Droid writes in languages --- it's never seen before...
THIS
CRAFTY ROBOT CAN WRITE IN LANGUAGES IT’S NEVER SEEN BEFORE
SCIENCE 05.27.19 09:00 AM
AMONG THE
MANY things
we humans like to lord over the rest of the animal kingdom is our complex
language. Sure, other creatures talk to one another, but we’ve got all these
wildly complicated written languages with syntax and fun words like defenestrate.
This we can also lord over robots, who, in addition to lacking emotion and the
ability to not fall on their faces,
can’t write novels.
At least not yet. Researchers at Brown University just got a robot to do something as linguistically improbable as it is beautiful: After training to hand-write Japanese characters, the robot then turned around and started to copy words in a slew of other languages it’d never written before, including Hindi, Greek, and English, just by looking at examples of that handwriting. Not only that, it could do English in print andcursive. Oh, and then it copied a drawing of the Mona Lisa on its own for good measure.
Like walking on two
legs, handwriting is one of those seemingly simple human charms that is in fact
elaborate. When you write a word, you have to know where to put down your pen,
how long to draw a line and in which direction, then pick up your pen,
sometimes mid-letter (like with a capital A),
and know where to put it down again.
So to get a kid to write, you can’t just show
them a sample and set them loose—you have to give them instructions on how to
form each letter. “They give you these little algorithms for what strokes to do
and what order to put them in to make the character,” says Brown University
roboticist Stefanie Tellex, who developed the system with Atsunobu Kotani, also
at Brown. “And that's what our algorithm is learning to do.”

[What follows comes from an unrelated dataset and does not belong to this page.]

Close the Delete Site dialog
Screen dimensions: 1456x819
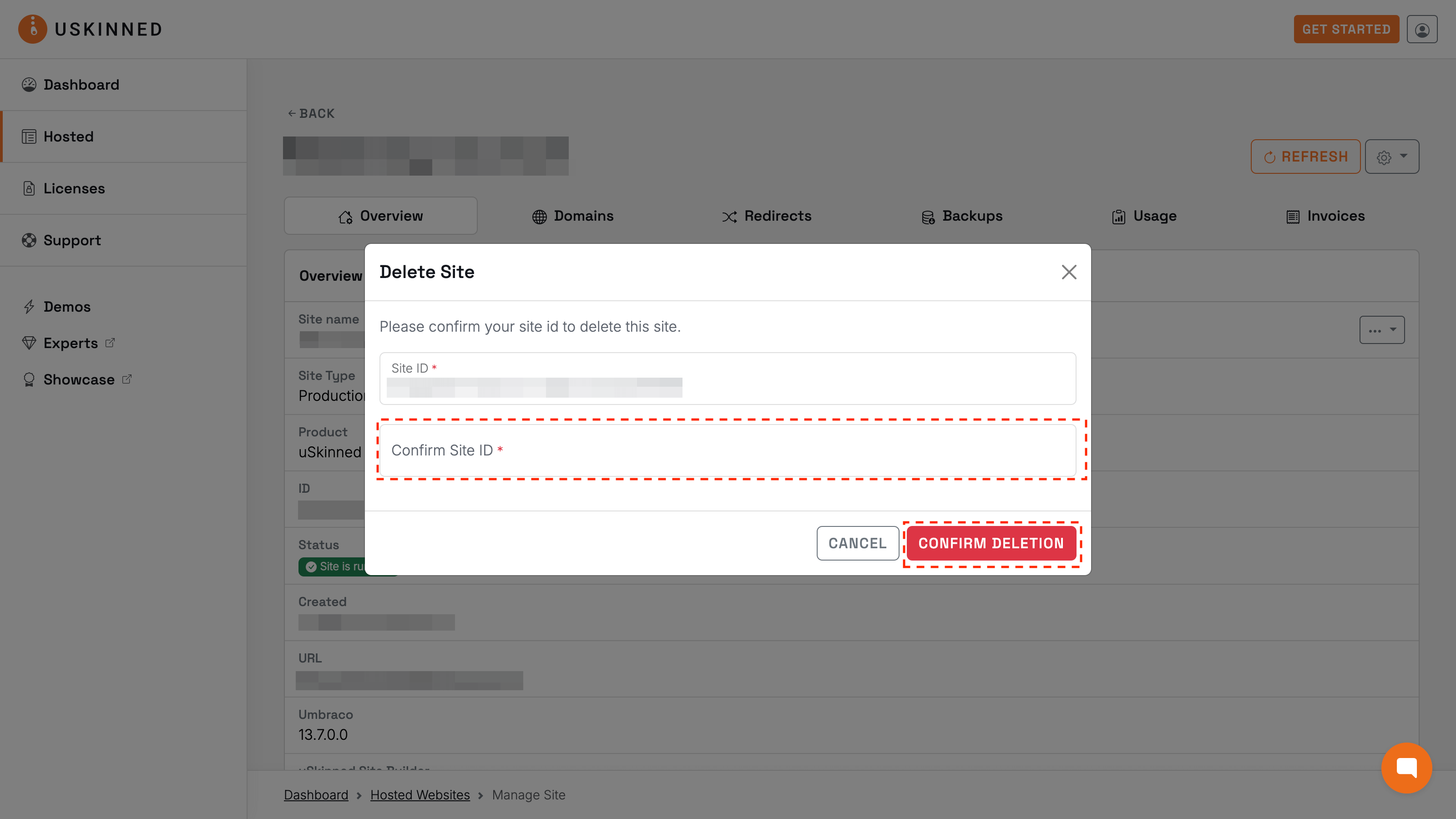[1069, 272]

Their learning system is split into two distinct models. A
“local” model is in charge of what’s going on with the current stroke of the
pen—so aiming in the right direction and determining how to end the stroke. And
a “global” model is in charge of moving the robot’s writing utensil to the next
stroke of the character.
To train the robot, the researchers fed it a corpus of
Japanese characters, and provided information about how the component strokes
of a character are supposed to work. “From that, it basically learns a model
that looks at pixels of the image and predicts where it needs to go to start
the next stroke, and then where it needs to move while it’s drawing the stroke
to reproduce the image,” Tellex says.
Then they decided to try
to confuse the hell out of the robot by writing hello on a whiteboard in Hindi and Tamil and
Yiddish—all of which use unique scripts. Incredibly, the robot could eyeball
each with machine vision and write its own copies of the words, even though it
only ever trained to write Japanese. Also, they showed it English cursive in
addition to print, and it handled both fine.

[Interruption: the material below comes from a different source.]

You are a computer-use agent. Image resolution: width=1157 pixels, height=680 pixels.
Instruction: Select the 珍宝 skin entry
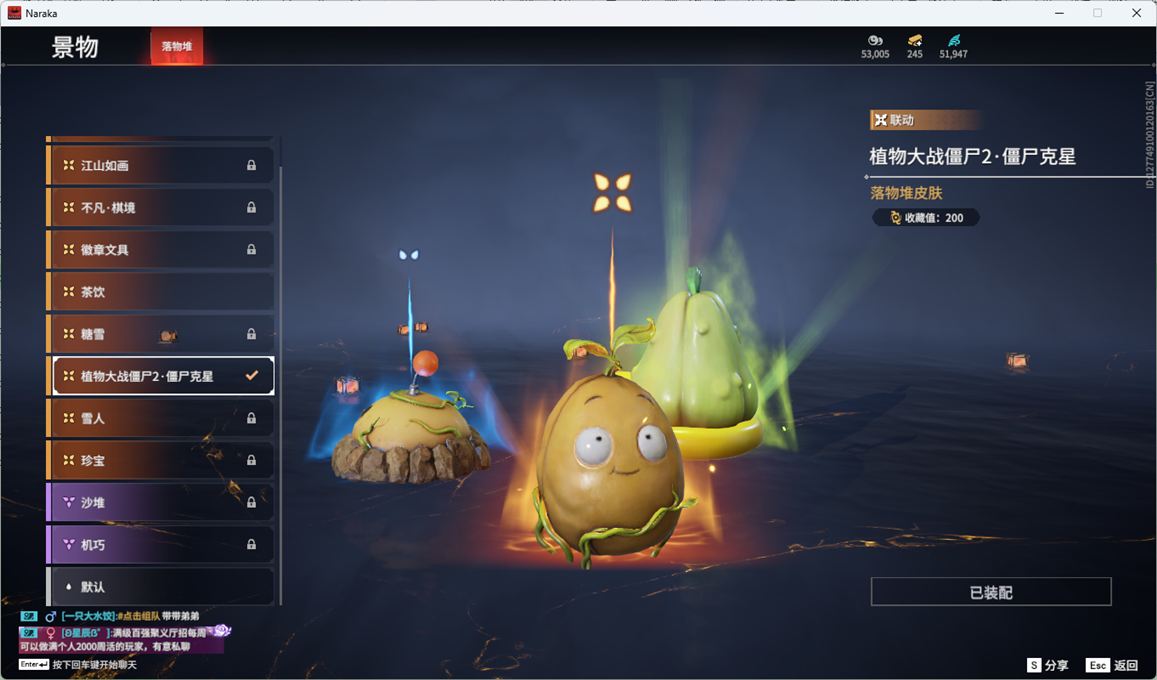160,460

Then a gaggle of kindergarteners visited Tellex’s lab.
Surely, the robot couldn’t recognize and replicate their … suboptimal
handwriting? Yeah, it copycatted them with ease. “Just to watch it reproduce
the somewhat wobbly writing of these little 6-year-olds, it was just
incredible, having never seen that before and never trained on that,” Tellex
says.
Surely, the robot wouldn’t be able to
copy a rough sketch that Kotani did of the Mona Lisa on the whiteboard? Well,
this robot is not so easily confused. “That was back in August, and that
picture is still on our whiteboard in our lab,” Tellex says.
But nobody’s perfect. Because the researchers trained the
robot on modern Japanese, which is written left to right, the system could
generalize to English, which is written in the same direction. But it didn’t do
so hot with languages written right to left.
Still, it’s a remarkable
demonstration of the interconnectivity of languages, many different scripts
that nevertheless come from the same human (and now robot) hand. And it’s a
step toward opening up a new line of communication between humans and machines.
Maybe not so much in the
near term, but perhaps one day humanoid robots could leave us handwritten
notes, as opposed to having them spit printouts from their bodies. Ideally not
something ominous like defenestrate! defenestrate! defenestrate!